Neutral Phosphine-Sulfonate Pd Complex-Catalyzed Copolymerization of 2‑Methoxystyrene and Ethylene Polar Monomers: A DFT Mechanistic Study

The density functional theory (DFT) method was employed to investigate the nature of the copolymerization reaction of ethylene monomers and 2-methoxystyrene catalyzed by a palladium phosphine-sulfonate complex.

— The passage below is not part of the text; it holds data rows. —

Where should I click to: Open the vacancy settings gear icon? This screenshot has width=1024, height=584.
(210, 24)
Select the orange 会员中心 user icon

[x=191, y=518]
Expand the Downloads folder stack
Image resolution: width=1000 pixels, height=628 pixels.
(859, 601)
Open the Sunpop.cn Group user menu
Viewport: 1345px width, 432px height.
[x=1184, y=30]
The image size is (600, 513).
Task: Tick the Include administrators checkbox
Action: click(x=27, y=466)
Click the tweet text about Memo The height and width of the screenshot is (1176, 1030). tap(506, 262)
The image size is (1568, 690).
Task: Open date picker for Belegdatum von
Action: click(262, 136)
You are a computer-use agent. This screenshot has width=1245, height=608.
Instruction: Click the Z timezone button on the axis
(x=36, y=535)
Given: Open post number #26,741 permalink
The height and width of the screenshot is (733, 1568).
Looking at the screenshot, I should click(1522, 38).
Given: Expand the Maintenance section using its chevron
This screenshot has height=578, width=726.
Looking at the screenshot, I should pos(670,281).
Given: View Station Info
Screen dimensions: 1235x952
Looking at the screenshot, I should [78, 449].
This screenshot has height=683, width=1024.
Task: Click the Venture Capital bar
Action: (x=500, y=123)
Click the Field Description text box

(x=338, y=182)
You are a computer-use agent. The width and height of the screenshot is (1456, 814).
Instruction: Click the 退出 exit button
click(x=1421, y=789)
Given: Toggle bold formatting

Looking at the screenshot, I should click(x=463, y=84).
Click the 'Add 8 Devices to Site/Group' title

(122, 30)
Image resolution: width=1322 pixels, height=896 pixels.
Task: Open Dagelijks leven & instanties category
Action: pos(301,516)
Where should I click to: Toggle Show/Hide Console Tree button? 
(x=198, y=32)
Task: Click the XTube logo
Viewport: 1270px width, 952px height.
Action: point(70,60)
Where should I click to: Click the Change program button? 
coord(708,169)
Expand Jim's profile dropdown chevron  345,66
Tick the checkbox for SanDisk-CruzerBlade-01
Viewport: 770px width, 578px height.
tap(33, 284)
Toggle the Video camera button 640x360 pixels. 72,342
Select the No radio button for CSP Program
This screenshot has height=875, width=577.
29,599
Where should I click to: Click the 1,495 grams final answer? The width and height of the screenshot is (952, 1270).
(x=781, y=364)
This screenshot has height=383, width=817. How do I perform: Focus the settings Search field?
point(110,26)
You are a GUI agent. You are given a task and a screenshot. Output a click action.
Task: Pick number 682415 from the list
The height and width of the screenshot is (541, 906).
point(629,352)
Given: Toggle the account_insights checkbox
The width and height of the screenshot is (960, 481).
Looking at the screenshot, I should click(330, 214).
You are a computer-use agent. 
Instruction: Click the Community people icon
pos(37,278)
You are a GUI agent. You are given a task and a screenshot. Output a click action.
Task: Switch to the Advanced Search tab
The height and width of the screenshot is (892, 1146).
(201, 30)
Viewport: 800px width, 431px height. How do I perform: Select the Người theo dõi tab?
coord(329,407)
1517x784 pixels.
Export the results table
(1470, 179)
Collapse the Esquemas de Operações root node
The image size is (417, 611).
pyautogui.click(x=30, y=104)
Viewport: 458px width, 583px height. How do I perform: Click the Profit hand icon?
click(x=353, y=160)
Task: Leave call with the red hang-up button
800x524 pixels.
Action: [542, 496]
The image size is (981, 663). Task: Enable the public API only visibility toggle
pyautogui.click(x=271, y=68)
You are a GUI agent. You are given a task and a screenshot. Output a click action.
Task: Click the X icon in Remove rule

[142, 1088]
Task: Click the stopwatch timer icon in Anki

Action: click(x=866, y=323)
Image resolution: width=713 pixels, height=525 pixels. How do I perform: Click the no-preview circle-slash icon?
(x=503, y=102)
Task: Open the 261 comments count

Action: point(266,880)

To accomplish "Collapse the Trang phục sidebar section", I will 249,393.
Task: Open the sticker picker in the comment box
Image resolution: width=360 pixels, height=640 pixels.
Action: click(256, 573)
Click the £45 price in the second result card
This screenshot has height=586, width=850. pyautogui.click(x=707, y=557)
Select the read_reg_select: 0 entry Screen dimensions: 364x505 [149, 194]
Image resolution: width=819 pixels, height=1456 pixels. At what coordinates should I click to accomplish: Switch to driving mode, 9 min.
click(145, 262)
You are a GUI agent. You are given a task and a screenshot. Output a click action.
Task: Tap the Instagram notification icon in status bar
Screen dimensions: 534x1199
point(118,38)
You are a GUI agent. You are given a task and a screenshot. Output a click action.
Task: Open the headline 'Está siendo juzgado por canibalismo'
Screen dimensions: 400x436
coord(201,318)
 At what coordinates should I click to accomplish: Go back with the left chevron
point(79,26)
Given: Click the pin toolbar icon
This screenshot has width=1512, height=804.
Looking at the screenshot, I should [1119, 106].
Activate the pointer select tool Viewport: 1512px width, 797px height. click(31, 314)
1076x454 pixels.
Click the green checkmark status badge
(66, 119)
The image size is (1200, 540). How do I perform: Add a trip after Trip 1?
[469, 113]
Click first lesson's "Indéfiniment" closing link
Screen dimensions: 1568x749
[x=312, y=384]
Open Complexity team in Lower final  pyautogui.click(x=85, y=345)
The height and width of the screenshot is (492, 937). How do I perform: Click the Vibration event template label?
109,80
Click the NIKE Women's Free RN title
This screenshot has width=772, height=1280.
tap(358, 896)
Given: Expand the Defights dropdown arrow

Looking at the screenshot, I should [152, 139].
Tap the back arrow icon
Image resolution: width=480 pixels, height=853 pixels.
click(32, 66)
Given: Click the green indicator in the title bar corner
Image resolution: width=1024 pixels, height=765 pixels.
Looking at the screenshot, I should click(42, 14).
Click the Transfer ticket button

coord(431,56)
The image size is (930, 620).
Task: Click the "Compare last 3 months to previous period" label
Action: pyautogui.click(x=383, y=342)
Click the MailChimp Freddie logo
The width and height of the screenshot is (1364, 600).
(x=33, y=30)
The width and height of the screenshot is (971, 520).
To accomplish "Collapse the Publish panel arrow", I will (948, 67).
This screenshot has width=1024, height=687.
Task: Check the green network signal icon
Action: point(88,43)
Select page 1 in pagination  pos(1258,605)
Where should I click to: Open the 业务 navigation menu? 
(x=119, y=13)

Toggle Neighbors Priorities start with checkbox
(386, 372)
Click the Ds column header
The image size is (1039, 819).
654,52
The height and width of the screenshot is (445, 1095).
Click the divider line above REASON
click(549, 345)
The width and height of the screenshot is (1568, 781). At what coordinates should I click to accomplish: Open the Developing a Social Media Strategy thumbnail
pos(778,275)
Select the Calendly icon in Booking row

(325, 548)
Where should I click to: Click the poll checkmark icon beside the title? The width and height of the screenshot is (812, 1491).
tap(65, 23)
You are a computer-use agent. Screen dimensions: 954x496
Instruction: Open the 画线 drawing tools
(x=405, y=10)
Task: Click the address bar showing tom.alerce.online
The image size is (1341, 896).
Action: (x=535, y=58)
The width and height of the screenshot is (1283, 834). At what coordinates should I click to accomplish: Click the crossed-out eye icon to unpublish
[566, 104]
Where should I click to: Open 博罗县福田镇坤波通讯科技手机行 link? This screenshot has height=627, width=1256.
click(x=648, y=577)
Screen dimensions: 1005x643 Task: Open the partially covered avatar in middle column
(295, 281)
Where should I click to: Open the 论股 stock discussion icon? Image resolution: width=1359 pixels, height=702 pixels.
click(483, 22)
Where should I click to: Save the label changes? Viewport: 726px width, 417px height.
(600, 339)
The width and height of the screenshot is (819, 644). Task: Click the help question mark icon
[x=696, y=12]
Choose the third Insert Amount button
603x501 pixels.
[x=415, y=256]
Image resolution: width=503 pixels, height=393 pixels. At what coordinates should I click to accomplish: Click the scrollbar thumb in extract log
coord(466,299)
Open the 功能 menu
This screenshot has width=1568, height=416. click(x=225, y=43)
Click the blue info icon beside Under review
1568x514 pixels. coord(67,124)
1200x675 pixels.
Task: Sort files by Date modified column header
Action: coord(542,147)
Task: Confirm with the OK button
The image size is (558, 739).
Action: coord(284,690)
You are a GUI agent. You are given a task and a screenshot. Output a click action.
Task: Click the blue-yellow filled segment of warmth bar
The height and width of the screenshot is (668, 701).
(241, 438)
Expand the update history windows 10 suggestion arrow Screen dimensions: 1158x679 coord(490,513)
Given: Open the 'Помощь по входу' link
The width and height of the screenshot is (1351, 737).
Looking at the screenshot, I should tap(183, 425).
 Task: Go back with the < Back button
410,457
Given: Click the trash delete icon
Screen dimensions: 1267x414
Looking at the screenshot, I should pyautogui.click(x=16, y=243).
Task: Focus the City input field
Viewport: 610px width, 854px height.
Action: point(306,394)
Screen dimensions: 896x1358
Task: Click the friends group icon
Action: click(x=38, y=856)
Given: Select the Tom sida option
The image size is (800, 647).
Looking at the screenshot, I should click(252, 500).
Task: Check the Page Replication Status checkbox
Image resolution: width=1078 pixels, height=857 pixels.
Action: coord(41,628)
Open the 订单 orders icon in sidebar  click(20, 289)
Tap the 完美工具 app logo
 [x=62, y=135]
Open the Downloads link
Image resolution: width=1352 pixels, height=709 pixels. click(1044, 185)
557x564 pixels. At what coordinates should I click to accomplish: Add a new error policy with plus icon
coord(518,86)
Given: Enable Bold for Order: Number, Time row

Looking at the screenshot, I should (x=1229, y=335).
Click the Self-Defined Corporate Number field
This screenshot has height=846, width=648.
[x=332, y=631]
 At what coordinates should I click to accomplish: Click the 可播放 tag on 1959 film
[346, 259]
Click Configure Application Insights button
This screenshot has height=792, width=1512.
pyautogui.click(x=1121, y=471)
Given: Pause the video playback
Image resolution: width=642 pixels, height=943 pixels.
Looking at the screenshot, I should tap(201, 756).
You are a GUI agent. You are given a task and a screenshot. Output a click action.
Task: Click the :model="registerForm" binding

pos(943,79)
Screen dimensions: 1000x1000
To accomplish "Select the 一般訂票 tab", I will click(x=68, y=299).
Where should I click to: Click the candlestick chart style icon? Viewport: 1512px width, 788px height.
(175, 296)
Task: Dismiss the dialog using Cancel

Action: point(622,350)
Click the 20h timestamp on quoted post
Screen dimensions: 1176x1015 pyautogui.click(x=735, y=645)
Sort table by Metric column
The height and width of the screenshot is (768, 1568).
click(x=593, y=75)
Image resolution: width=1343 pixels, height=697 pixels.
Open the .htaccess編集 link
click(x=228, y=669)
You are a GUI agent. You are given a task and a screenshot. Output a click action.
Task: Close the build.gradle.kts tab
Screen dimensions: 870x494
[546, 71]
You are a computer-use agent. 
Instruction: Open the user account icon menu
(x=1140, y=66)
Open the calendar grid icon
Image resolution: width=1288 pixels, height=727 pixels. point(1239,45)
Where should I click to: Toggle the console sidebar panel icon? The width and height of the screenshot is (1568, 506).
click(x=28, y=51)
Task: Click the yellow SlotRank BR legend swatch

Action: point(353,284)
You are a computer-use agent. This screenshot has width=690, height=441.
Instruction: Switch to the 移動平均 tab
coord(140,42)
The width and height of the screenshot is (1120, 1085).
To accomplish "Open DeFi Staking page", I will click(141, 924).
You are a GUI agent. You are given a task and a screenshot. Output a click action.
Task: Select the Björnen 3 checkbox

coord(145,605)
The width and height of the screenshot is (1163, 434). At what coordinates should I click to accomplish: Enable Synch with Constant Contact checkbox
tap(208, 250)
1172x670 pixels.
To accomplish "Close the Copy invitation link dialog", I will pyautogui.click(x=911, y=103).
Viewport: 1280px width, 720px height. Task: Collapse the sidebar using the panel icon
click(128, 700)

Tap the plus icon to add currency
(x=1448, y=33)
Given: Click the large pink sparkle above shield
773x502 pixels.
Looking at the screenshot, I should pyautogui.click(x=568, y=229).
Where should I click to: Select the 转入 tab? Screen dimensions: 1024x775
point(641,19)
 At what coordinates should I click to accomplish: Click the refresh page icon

The calculated results indicate that (1) the ethylene molecules prefer to coordinate with neutral phosphine-sulfonate Pd catalyst along the Pd–P side to generate an intermediate owning a cis-configuration, which indicate that the chain transfer proceeds from cis-3 but not trans-5. (2) Subsequently, the insertion of polar monomers in the chain propagation is easier than that of the ethylene monomer and adopts the 2,1 insertion pathway; meanwhile, the R-configuration pathway is more favorable than the S-configuration pathway in stage II. (3) After the polar monomer insertion, the β-H elimination pathway is easier than the ethylene insertion, which makes polar monomer insertion into the in-chain easier. This work revealed the mechanism of the copolymerization reaction of ethylene and 2-methoxystyrene catalyzed by a palladium phosphine-sulfonate complex, which could provide theoretical insights into the development of new transition-metal complexes for the copolymerization reaction.